Jennifer Chambers’s direction of Goldberg’s new play keeps the action cooking with the audience’s attention drawn left and right to represent several locations as the story unfolds.  We find ourselves at once remembering the not so distant past in small town Ohio as well as dealing with maturing siblings and others in the present day.   


Marty (Spano) is the patriarch of his family and has supported them by owning and operating a grocery store successfully for years.  His stage four cancer has him on his last legs as his children return home to comfort their mother, Laurie, (lovely Sigute Miller) and spend time with their failing dad. 

As the daughter, Annie, Meredith Bishop, brings life to a young woman pushing forty who is   beginning to question her life’s pathway.  Middle age crazy or crisis is going around as she arrives back home reluctantly morphing from her adult self as a mother and owner of her own restaurant in New York, to the teen she was while growing up in small town Ohio.  Annie’s battle with her past, her present and her future is well presented as she reunites with her high school squeeze, Frank (Malcolm Madera) who is now an older, divorced, handsome and very “interested” contractor who is assessing issues with Marty and Laurie’s aging house. 
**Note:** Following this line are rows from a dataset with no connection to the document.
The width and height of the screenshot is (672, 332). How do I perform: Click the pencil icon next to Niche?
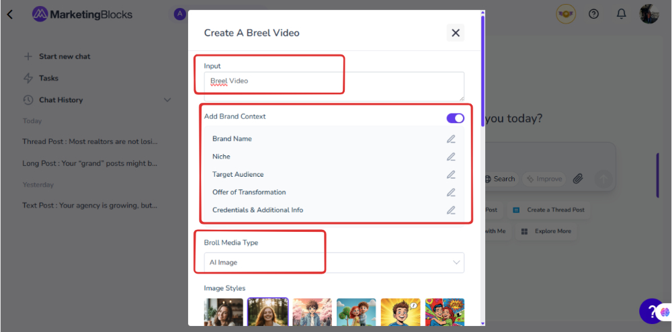pyautogui.click(x=451, y=157)
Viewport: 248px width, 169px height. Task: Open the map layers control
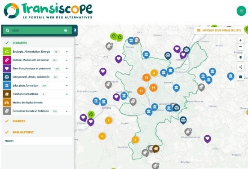point(240,58)
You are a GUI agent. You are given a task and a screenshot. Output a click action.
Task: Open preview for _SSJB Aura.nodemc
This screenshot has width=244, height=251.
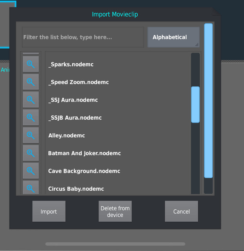[x=31, y=117]
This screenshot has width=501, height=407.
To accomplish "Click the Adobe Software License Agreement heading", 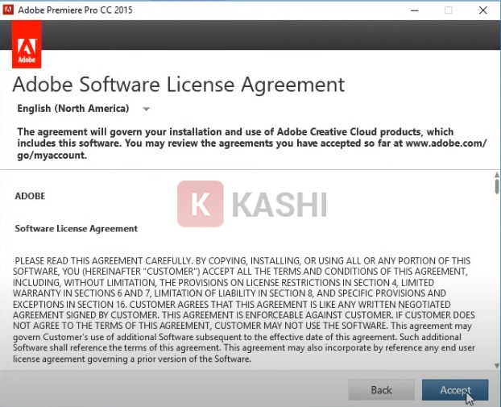I will click(x=179, y=84).
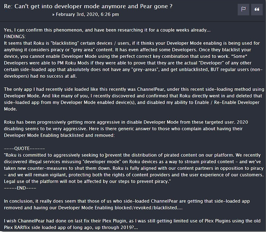
Task: Click the paragraph starting "In conclusion, it really"
Action: (x=127, y=204)
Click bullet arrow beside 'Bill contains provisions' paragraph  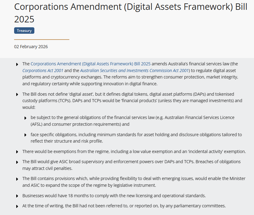pyautogui.click(x=17, y=179)
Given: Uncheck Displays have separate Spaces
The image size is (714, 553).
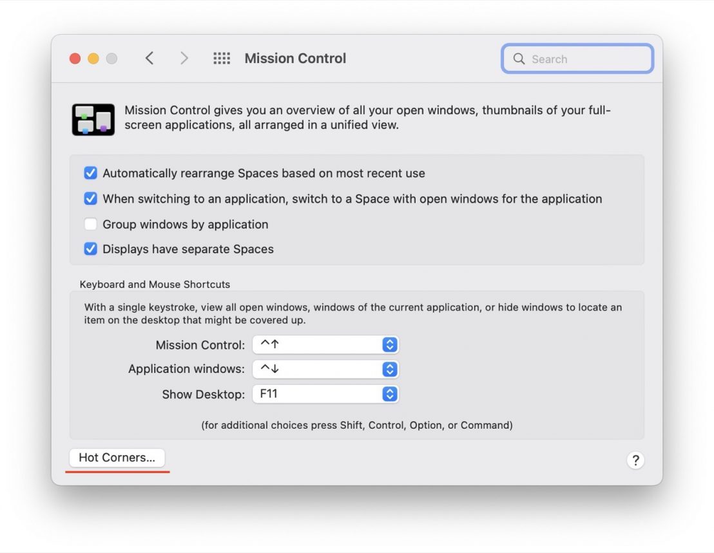Looking at the screenshot, I should click(x=90, y=249).
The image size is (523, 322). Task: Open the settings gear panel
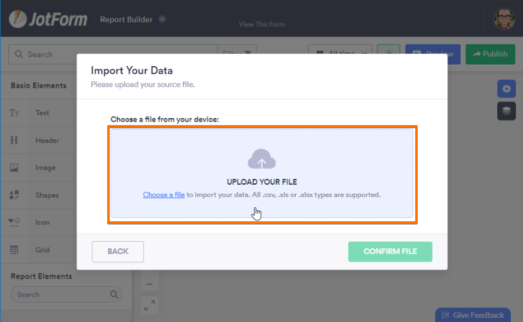[x=506, y=89]
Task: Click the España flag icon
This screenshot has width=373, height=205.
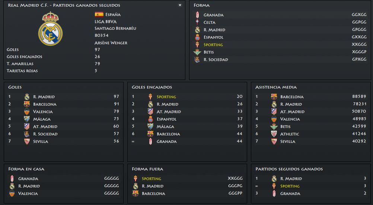Action: coord(99,15)
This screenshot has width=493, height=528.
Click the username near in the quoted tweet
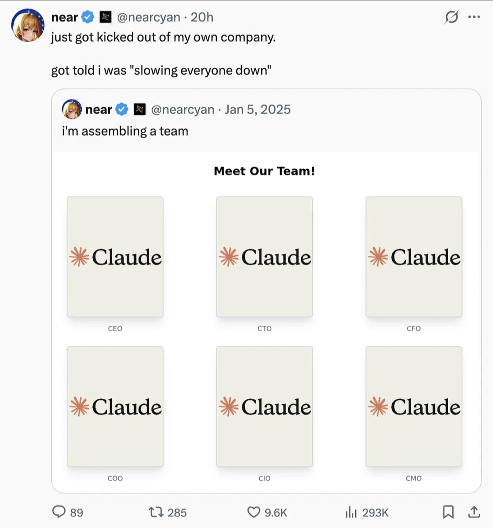click(x=99, y=109)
Goldman is not Arthur Miller, however the depths of her appreciation for the feeling of family Miller exudes in Death of a Salesman and All My Sons creeps in.  Strong personalities clash and clatter.  We meet John, Annie’s brother (pumped Jeremy Maxwell), a health nut with pressing issues that may land him in jail back in California.  Maxwell’s rapid speech made some of the exposition a bit difficult to follow, but as with all of BETTER’s characters, he imbues his disappointed initials in the fabric of the play.  Frank’s Ex, Missy (far out Andrea Grano), inserts herself into the situation and winds up in the sack (well, heels to the ceiling in an easy chair!) with John!

Annie’s husband and father of their child, Cal (slick Johnathan McClain) is a successful  and very self involved self help guru who admits that he has lost the ability to see the future.  Annie has also had serious thoughts about her life goals while being prodded by Marty to take over the family business. 

Marty’s aging and confused mother, Anya (Eve Sigall) is slightly out of sync with the rest of the cast, none the less, the importance of this woman also near the end of her life, brings the story full circle. 

BETTER moves well with great energy that hurries the pace now and then, but brings each character and their issues solidly together.  The comparison with Arthur Miller’s work is mostly about the relationships of the characters to one another.   Eight different people with eight agendas that are all focused on one goal. The conflicts are real. 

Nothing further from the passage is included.